Kritik an Ausformungen des Kapitalismus finde sich auch in der SPD und darüber hinaus, so Parteichefin Nahles. „Seitdem ich Parteivorsitzende bin, haben wir uns diesen Themen auch gewidmet.“Aber: „Ungleichheit kann man nur konkret bekämpfen.“ Auf die Frage, ob der Europawahlkampf der SPD durch Kühnert gestört werde, meinte die Partei- und Fraktionschefin: „Ich habe das nicht als Beitrag zum Wahlkampf verstanden, sondern eher als Grundsatzbeitrag, eine eher utopische Einlassung.“Genervt oder sauer sei sie nicht. Dann reiste Nahles von Leipzig nach Saarbrücken zum offiziellen Startschuss des SPD-Europawahlkampfs.

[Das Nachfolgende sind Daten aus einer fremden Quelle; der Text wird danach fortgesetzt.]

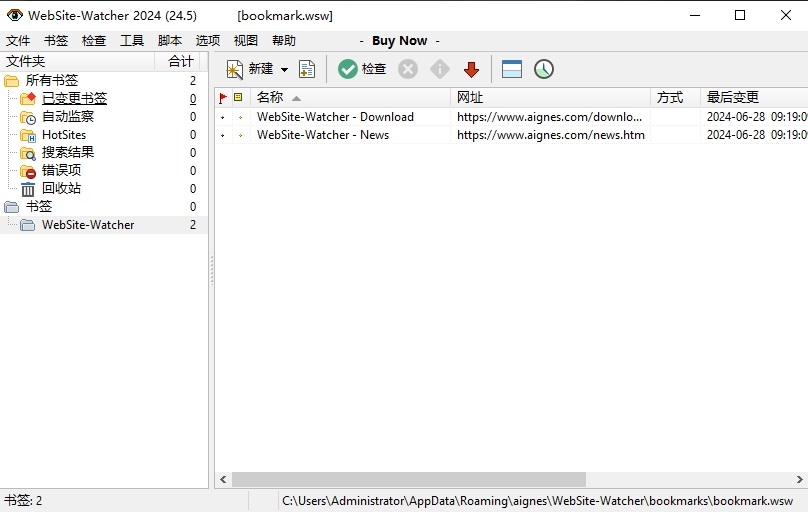Click the red flag column header

223,98
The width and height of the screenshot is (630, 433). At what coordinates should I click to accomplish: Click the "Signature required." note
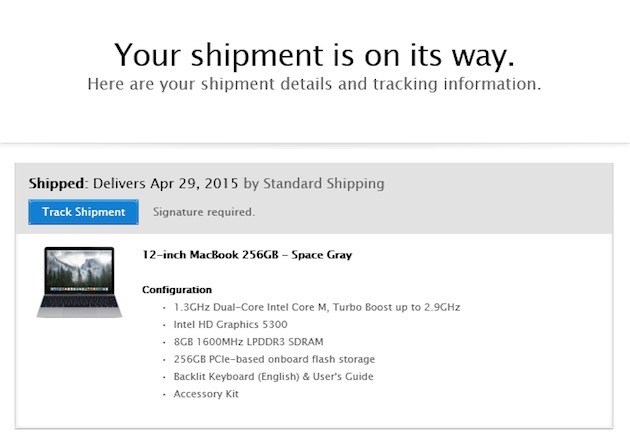pos(204,212)
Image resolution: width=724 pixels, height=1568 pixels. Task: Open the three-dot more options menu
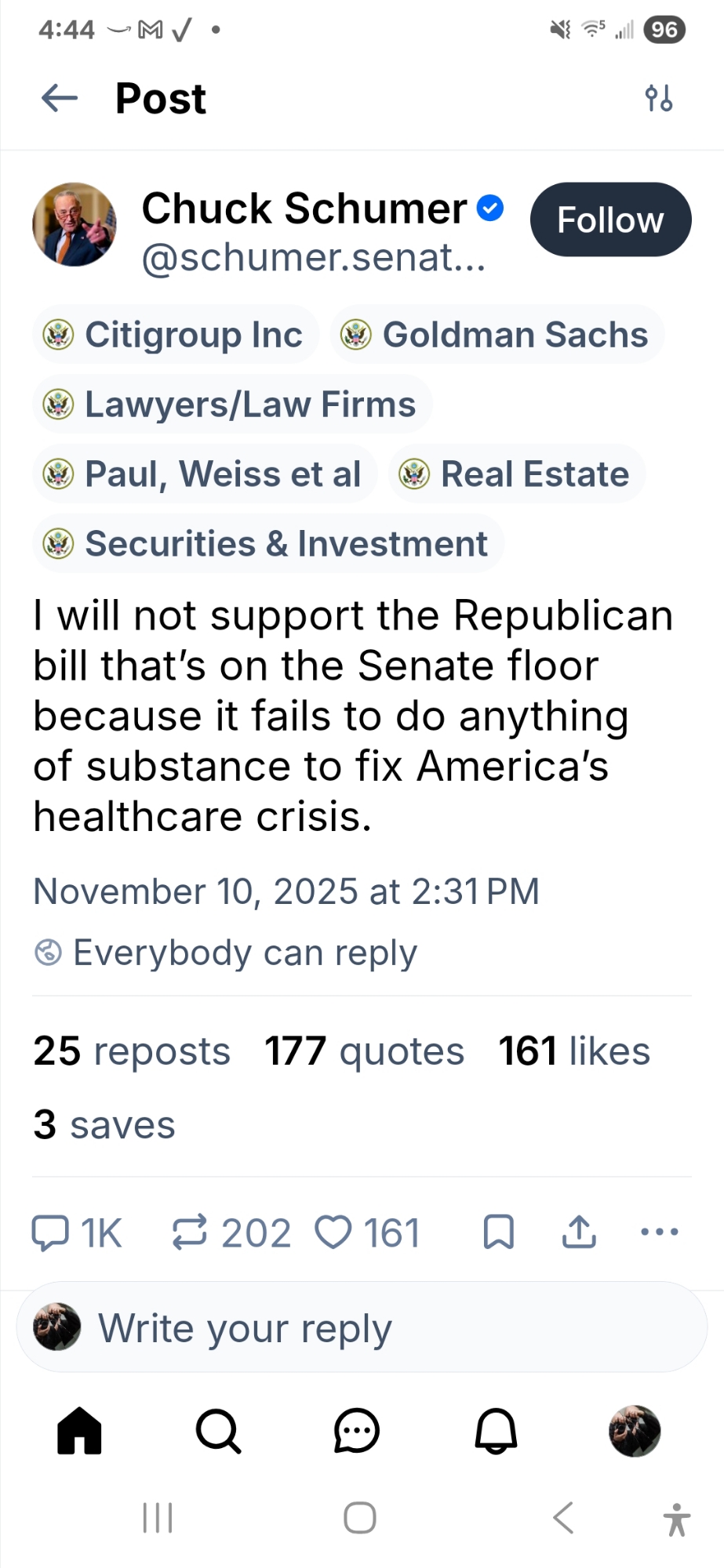659,1232
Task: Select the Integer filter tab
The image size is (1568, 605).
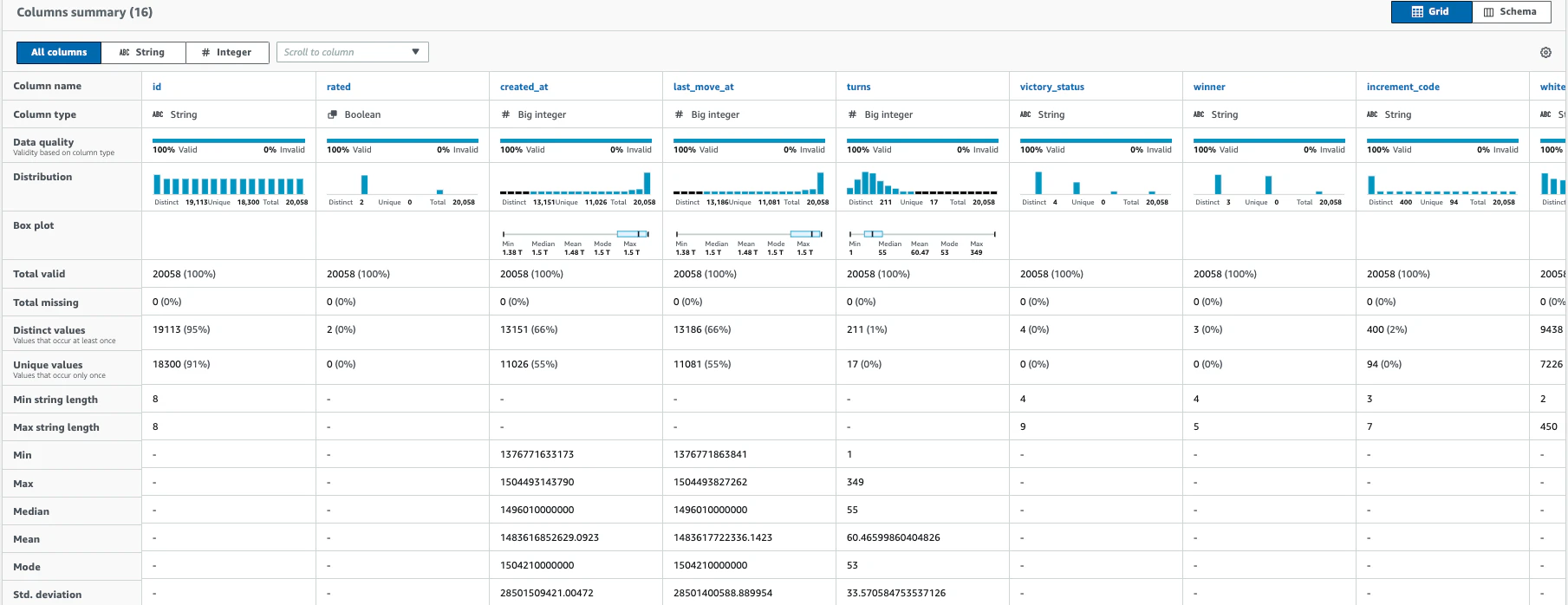Action: 227,53
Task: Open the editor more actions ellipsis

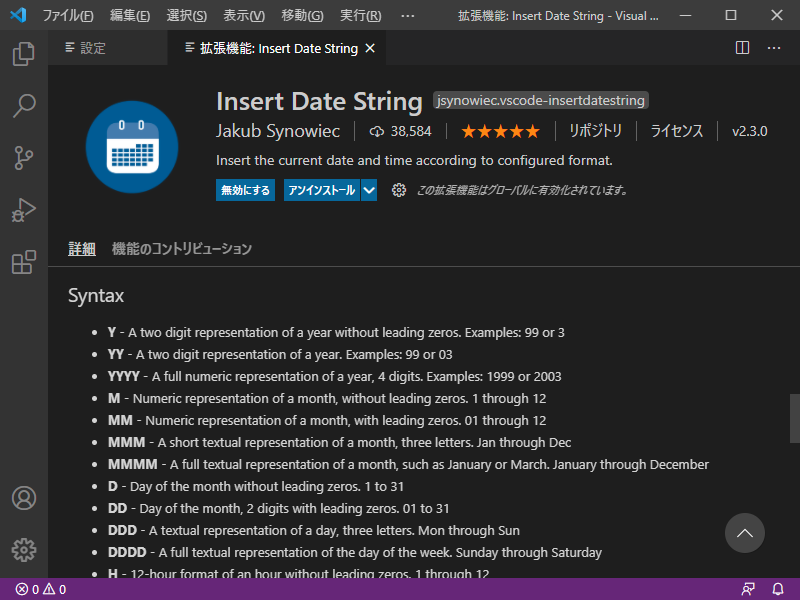Action: pyautogui.click(x=774, y=48)
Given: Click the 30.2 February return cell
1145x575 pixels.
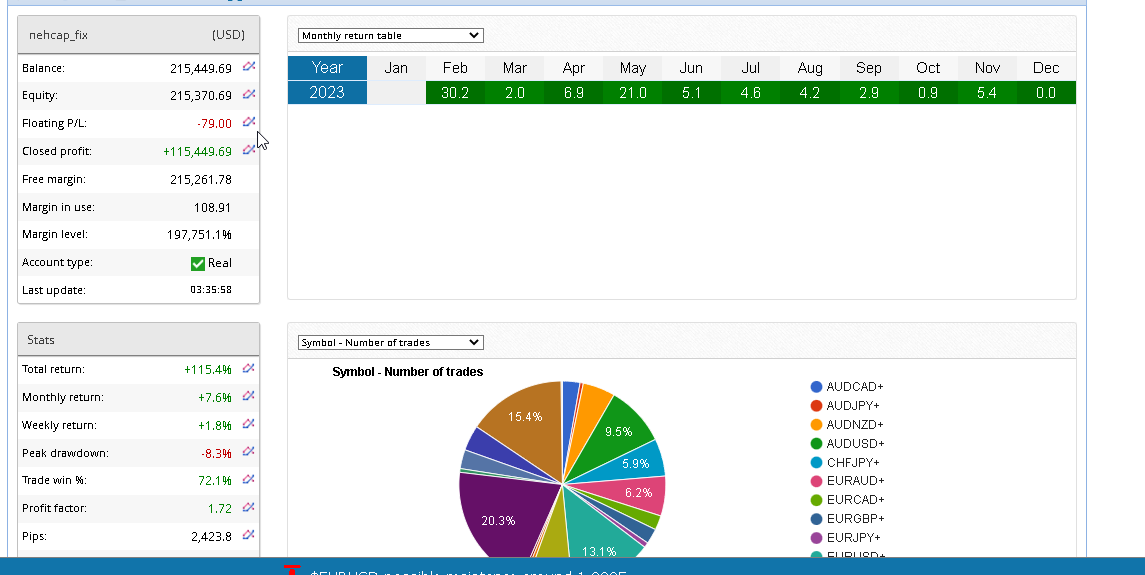Looking at the screenshot, I should tap(455, 93).
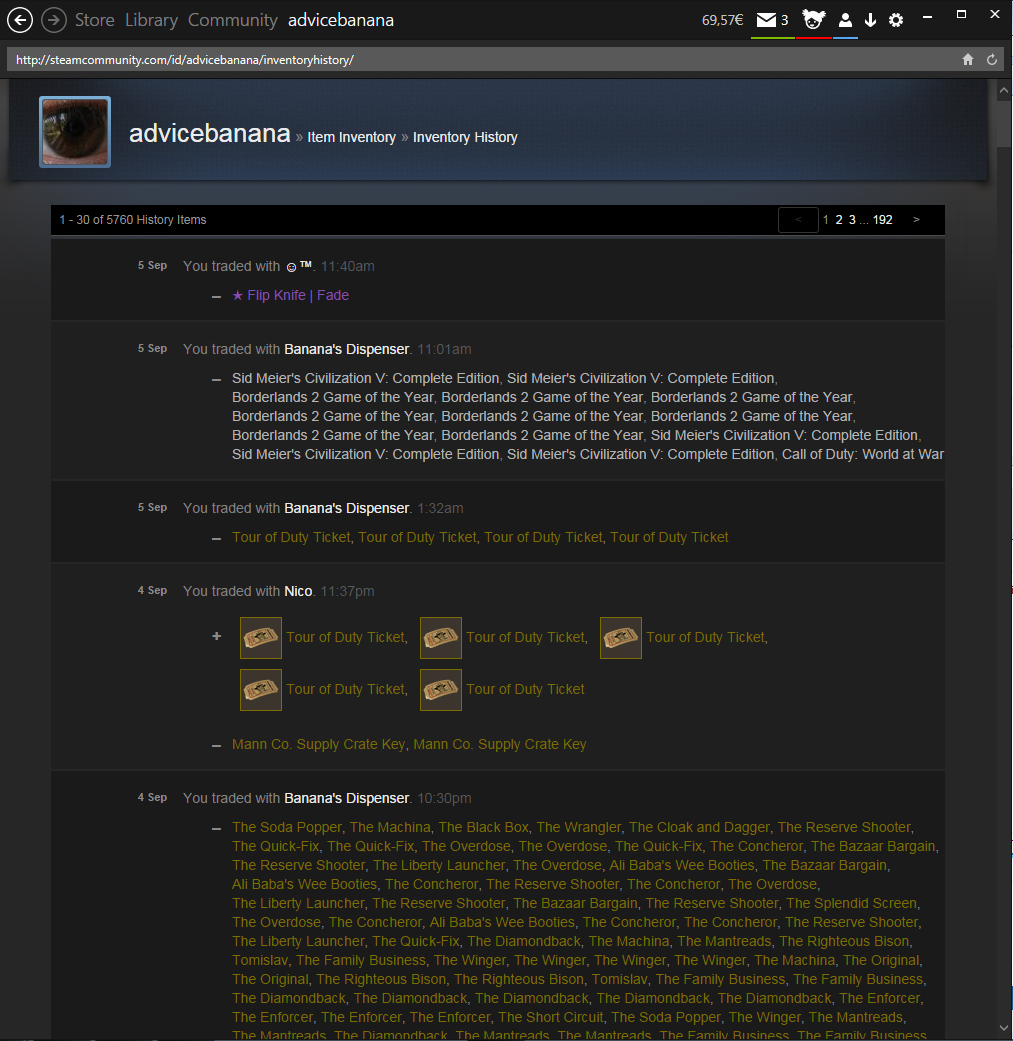Open the Store tab

point(95,20)
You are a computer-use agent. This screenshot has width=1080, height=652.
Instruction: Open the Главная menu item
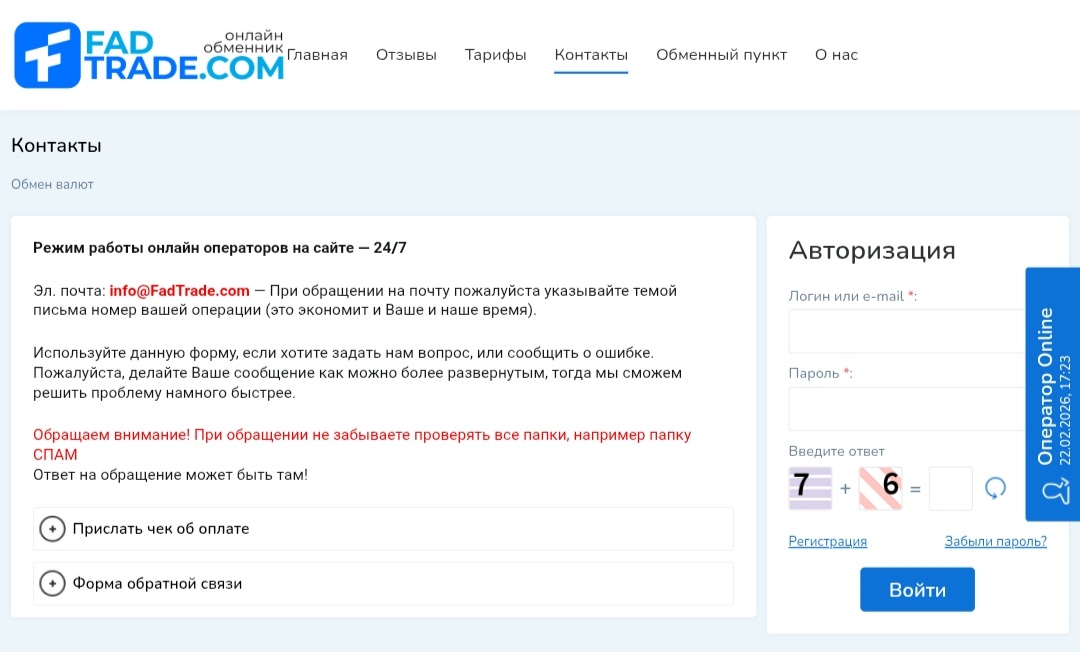click(x=317, y=55)
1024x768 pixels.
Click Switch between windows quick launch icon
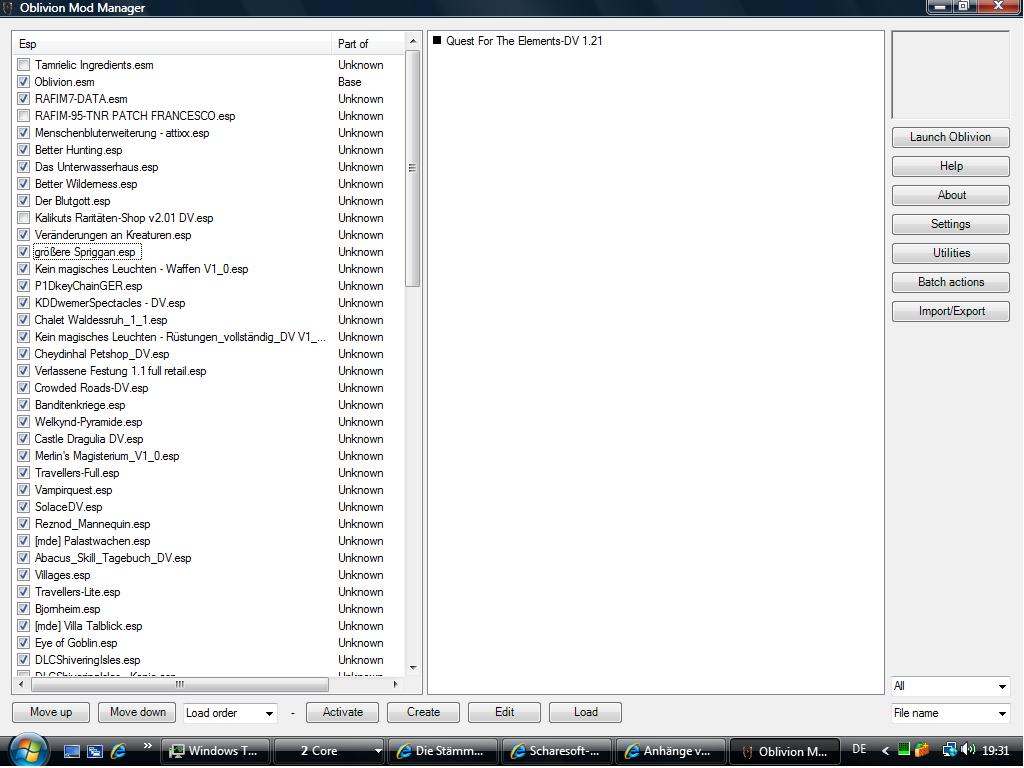point(95,751)
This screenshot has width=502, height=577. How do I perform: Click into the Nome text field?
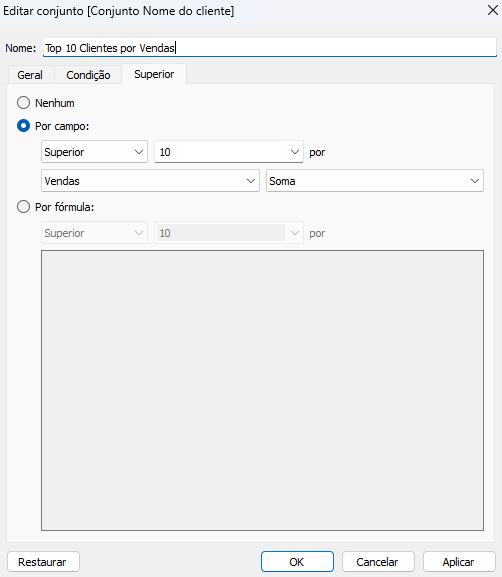[270, 47]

Es mehrten sich auch positivere Stimmen. So sagte der Chef des Deutschen Instituts für Wirtschaftsforschung, Marcel Fratzscher, dem Portal n-tv: „Herr Kühnert trifft zu Recht einen Nerv.“Die Ungleichheit nehme zu – der Sozialismus sei aber der falsche Weg. SPD-Vize Ralf Stegner sagte: „Ich habe lieber zu viel Debatte als zu wenig.“Nicht nur über praktische Politik solle die SPD diskutieren, sondern ruhig auch über politische Utopien.